Turn the rows below into a numbered list with one line per item, omitting any blank lines. Leave the pictures out of your answer.

[Rows from a dataset]

────────

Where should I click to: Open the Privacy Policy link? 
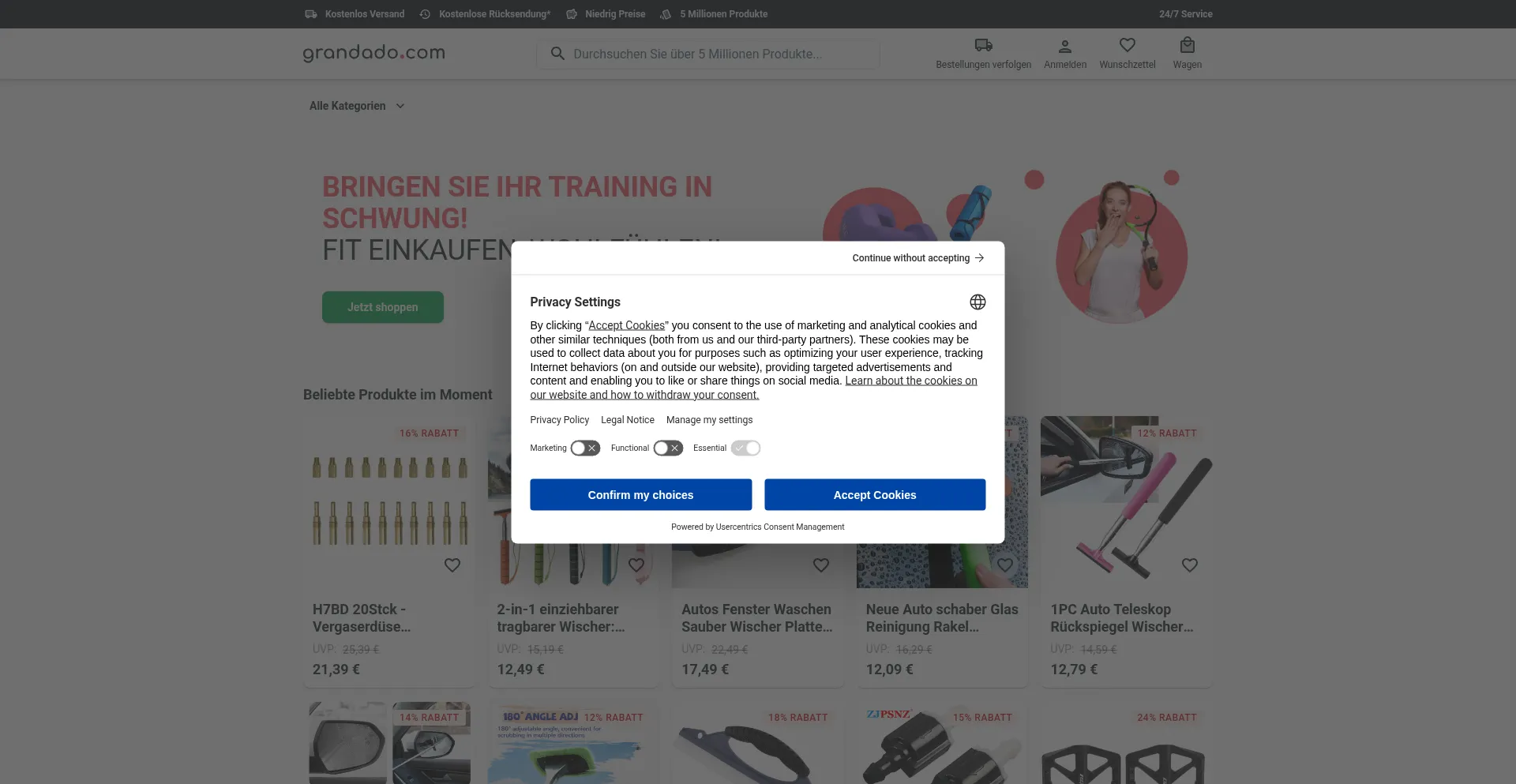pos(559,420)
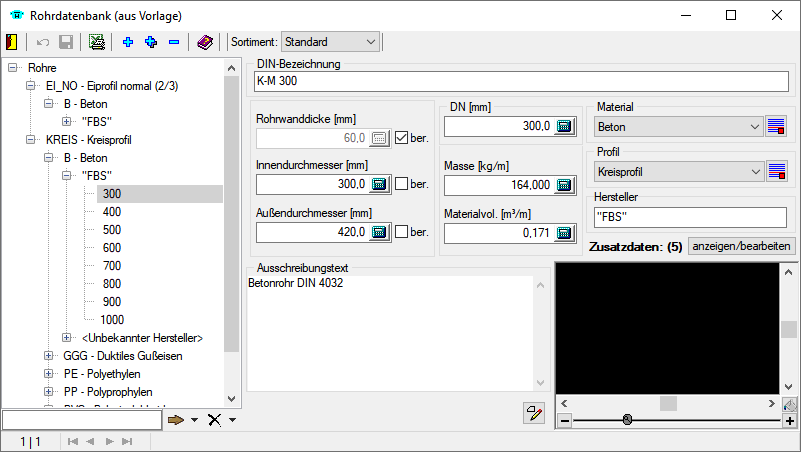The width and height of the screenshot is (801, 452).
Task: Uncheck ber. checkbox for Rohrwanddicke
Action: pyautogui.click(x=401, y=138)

────────

Result below:
1. Where should I click to: Open the Privacy Policy link? 
2. pos(559,420)
3. The width and height of the screenshot is (801, 452).
4. Task: Uncheck ber. checkbox for Rohrwanddicke
5. Action: pyautogui.click(x=401, y=138)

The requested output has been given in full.